(Stored entries)
......

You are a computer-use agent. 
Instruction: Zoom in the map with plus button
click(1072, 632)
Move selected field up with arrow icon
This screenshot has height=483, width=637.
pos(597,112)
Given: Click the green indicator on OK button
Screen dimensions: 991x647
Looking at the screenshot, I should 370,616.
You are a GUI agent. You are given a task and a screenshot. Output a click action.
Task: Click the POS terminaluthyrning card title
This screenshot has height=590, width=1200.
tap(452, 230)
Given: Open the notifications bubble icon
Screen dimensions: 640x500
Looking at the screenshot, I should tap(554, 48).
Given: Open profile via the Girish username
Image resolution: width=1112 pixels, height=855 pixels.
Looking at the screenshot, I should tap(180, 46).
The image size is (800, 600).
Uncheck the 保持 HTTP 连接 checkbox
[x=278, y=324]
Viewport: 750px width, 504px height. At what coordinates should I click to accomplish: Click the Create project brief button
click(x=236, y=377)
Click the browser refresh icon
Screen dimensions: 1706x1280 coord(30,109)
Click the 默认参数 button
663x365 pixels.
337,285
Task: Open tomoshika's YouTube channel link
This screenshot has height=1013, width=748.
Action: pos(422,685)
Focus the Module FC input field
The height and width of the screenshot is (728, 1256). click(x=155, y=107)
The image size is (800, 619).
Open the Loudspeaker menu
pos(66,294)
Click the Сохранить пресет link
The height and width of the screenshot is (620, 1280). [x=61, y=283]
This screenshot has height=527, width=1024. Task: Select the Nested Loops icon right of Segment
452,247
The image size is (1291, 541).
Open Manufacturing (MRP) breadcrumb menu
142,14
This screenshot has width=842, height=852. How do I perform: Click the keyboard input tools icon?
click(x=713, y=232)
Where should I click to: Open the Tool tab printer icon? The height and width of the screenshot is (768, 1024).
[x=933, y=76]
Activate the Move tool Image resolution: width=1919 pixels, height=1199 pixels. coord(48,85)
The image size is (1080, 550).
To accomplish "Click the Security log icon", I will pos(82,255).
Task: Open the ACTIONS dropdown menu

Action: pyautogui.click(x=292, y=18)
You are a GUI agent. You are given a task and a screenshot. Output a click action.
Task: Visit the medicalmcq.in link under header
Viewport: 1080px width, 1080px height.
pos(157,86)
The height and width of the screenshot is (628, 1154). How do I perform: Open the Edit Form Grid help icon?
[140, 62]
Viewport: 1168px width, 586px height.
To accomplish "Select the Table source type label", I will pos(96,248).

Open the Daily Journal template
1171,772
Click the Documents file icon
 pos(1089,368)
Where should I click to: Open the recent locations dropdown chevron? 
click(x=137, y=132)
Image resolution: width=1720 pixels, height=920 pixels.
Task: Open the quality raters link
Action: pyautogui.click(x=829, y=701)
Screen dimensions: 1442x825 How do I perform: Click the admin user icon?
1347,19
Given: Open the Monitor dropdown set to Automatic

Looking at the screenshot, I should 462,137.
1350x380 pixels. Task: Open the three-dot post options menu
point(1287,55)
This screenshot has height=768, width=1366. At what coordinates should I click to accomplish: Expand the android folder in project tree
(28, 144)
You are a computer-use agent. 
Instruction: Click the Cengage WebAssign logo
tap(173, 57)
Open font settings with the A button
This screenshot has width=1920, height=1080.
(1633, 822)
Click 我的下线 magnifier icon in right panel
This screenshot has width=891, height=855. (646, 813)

......

• _Your goal_
Count of lines in the data above that contain the string "size": give this number and no other words.

• _Solution to the problem_
4